On Thanksgiving, Jews and Muslims volunteer together despite Middle East violence

(RNS) Muslims and Jews are together feeding the hungry this Thanksgiving season in an effort to improve Muslim-Jewish relations and answer both faiths' call to nourish the needy. By Lauren Markoe.

courtesy Foundation for Ethnic Understanding.

WASHINGTON (RNS) It’s an idea that feels particularly poignant this Thanksgiving: American Jews and Muslims banding together to help the homeless and other needy people.

The interfaith collaboration has been going on for five years, but the recent exchange of rockets between Gaza and Israel is weighing especially hard on both communities this week. That's why a joint session of sandwich making or a group visit to a nursing home has taken on added significance.

Muslim and Jewish volunteers feed the homeless at the Greater New York Muslim-Jewish Feeding the Hungry event at St. Mary's Eipsocopal Church in New York City as part of the Muslim-Jewish “twinning” program.  For use with RNS-MUSLIM-JEWISH, transmitted Nov. 21, 2012. RNS photo courtesy Foundation for Ethnic Understanding.


“In this time of warfare it was a beautiful experience to see the two come together,” said Haider Dost, a Muslim student at Virginia’s George Mason University who worked with Jewish students to feed the homeless Sunday (Nov. 18) in Franklin Park, just blocks from the White House.

The Franklin Park event is one of more than 17 Jewish-Muslim “twinning” volunteer projects across the nation in the days surrounding Thanksgiving fostered by the New York-based Foundation for Ethnic Understanding.

One of those projects forged a new partnership in Northern Virginia between the McLean Islamic Center and Temple Rodef Shalom that saw, on the weekend before Thanksgiving, children from both the mosque and synagogue together cleaning up a Maryland park. That night, members of the two congregations dined together, with the Muslim host and the temple’s rabbi both offering up prayers for peace in the Middle East.

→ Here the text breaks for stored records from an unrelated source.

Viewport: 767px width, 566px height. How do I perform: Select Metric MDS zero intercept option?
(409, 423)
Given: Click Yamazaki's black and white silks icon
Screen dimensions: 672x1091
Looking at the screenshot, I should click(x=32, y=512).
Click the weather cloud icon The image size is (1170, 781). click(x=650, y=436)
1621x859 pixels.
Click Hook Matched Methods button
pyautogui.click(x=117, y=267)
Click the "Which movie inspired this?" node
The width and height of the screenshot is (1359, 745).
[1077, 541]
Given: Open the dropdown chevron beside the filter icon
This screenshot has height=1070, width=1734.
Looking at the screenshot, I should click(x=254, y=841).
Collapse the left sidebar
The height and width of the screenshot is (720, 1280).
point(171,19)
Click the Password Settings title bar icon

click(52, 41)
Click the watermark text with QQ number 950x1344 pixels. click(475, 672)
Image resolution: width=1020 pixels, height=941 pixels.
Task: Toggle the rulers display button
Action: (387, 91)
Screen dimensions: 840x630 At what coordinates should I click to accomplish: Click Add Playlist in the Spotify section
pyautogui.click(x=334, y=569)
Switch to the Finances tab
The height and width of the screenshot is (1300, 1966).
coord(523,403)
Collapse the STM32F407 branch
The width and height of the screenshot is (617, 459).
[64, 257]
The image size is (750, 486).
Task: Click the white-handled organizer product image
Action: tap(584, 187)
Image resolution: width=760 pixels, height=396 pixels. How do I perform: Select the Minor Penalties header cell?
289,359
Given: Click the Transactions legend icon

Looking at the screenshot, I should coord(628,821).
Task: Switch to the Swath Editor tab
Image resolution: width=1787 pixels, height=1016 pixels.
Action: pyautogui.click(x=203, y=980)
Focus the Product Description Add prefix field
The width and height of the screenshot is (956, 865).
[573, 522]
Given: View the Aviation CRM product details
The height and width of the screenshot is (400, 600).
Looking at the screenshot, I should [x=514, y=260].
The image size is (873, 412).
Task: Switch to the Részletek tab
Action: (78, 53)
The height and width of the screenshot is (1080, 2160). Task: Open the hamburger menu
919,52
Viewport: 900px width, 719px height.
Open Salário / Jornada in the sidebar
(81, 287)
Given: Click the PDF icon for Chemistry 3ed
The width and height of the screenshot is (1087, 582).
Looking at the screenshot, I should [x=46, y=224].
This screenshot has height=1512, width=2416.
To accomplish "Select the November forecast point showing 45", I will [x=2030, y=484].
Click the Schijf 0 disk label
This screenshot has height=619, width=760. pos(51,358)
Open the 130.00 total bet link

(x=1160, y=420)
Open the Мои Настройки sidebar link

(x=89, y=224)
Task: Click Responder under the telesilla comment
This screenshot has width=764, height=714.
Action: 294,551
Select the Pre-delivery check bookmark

Both the Muslims and Jews in the room tacitly understood that the dinner conversation should not veer into the violence between Jews and Muslims now dominating the news from the Middle East.

“If we were fast friends who had known each other for years already, maybe we could get together in the midst of the conflict and share our feelings,” said Rabbi Jeffrey Saxe of Rodef Shalom. “While there are bombs falling, maybe it’s not the time to start that discussion. But the political situation made it all the more crucial that we get together.”

Other upcoming “twinning” projects include:

— On Nov. 28-29, FFEU founder Rabbi Marc Schneier will preside over the first ever Muslim-Jewish twinning event in Baku, Azerbaijan, a majority-Muslim nation that, the foundation notes, has maintained good relations with both Muslim nations and Israel.


— On Dec. 1, in New Orleans, members of Temple Sinai and Masjid Rahim will together visit people in local nursing homes and hospitals.

— On Christmas Day in St. Louis, Muslim and Jewish volunteers will hold an International Muslim-Christian Day of Service, to deliver meals and other essential services so that Christian caregivers can spend the holiday with their families.

Five years ago, the fighting between Palestinians and Israelis might have forced the cancellation of the twinning projects, Schneier said. But trust has built up over the years, he said, so there was no question that the collaborations would go forward this year.

“That's a testament to both Jews and Muslims,” Schneier said. “As the children of Abraham, not only do we share a common faith, we share a common fate.”